▸ HOW TO COMPLETE THIS TASK: Print every entry again, precisely as written.

▸ TASK INPUT:
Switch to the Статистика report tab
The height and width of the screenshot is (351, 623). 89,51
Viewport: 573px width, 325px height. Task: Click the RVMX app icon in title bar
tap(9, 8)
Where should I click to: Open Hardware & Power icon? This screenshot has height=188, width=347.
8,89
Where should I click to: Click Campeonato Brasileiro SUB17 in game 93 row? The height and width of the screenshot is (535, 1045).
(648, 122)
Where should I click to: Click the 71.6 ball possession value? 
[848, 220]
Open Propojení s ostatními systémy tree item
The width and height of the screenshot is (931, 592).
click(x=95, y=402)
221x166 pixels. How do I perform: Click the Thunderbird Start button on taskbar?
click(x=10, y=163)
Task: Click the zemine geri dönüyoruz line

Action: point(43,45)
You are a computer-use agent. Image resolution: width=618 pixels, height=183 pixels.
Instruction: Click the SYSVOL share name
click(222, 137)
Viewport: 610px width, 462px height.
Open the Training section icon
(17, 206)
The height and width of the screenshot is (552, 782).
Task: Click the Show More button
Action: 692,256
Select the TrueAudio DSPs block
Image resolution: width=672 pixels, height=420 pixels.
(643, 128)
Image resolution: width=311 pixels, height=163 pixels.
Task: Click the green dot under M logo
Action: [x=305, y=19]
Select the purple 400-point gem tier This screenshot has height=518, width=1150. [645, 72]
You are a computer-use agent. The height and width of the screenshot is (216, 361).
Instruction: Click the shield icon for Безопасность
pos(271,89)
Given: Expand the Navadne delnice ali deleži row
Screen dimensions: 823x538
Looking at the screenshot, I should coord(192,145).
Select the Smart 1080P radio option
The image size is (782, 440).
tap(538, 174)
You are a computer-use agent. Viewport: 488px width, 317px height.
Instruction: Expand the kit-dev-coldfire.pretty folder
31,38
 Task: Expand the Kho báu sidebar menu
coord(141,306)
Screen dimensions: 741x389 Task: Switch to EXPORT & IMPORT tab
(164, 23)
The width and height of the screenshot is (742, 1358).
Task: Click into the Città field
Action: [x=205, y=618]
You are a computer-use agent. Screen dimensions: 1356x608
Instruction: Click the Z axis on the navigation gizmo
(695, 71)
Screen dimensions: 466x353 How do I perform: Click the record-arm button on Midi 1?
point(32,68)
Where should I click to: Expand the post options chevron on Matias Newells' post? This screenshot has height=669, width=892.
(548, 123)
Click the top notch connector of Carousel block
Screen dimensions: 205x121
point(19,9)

▸ SOLUTION TO THIS PROBLEM:
Switch to the Статистика report tab
The height and width of the screenshot is (351, 623). 89,51
Viewport: 573px width, 325px height. Task: Click the RVMX app icon in title bar
tap(9, 8)
Where should I click to: Open Hardware & Power icon? This screenshot has height=188, width=347.
8,89
Where should I click to: Click Campeonato Brasileiro SUB17 in game 93 row? The height and width of the screenshot is (535, 1045).
(648, 122)
Where should I click to: Click the 71.6 ball possession value? 
[848, 220]
Open Propojení s ostatními systémy tree item
The width and height of the screenshot is (931, 592).
click(x=95, y=402)
221x166 pixels. How do I perform: Click the Thunderbird Start button on taskbar?
click(x=10, y=163)
Task: Click the zemine geri dönüyoruz line

Action: point(43,45)
You are a computer-use agent. Image resolution: width=618 pixels, height=183 pixels.
Instruction: Click the SYSVOL share name
click(222, 137)
Viewport: 610px width, 462px height.
Open the Training section icon
(17, 206)
The height and width of the screenshot is (552, 782).
Task: Click the Show More button
Action: 692,256
Select the TrueAudio DSPs block
Image resolution: width=672 pixels, height=420 pixels.
(643, 128)
Image resolution: width=311 pixels, height=163 pixels.
Task: Click the green dot under M logo
Action: [x=305, y=19]
Select the purple 400-point gem tier This screenshot has height=518, width=1150. [645, 72]
You are a computer-use agent. The height and width of the screenshot is (216, 361).
Instruction: Click the shield icon for Безопасность
pos(271,89)
Given: Expand the Navadne delnice ali deleži row
Screen dimensions: 823x538
Looking at the screenshot, I should coord(192,145).
Select the Smart 1080P radio option
The image size is (782, 440).
tap(538, 174)
You are a computer-use agent. Viewport: 488px width, 317px height.
Instruction: Expand the kit-dev-coldfire.pretty folder
31,38
 Task: Expand the Kho báu sidebar menu
coord(141,306)
Screen dimensions: 741x389 Task: Switch to EXPORT & IMPORT tab
(164, 23)
The width and height of the screenshot is (742, 1358).
Task: Click into the Città field
Action: [x=205, y=618]
You are a computer-use agent. Screen dimensions: 1356x608
Instruction: Click the Z axis on the navigation gizmo
(695, 71)
Screen dimensions: 466x353 How do I perform: Click the record-arm button on Midi 1?
point(32,68)
Where should I click to: Expand the post options chevron on Matias Newells' post? This screenshot has height=669, width=892.
(548, 123)
Click the top notch connector of Carousel block
Screen dimensions: 205x121
point(19,9)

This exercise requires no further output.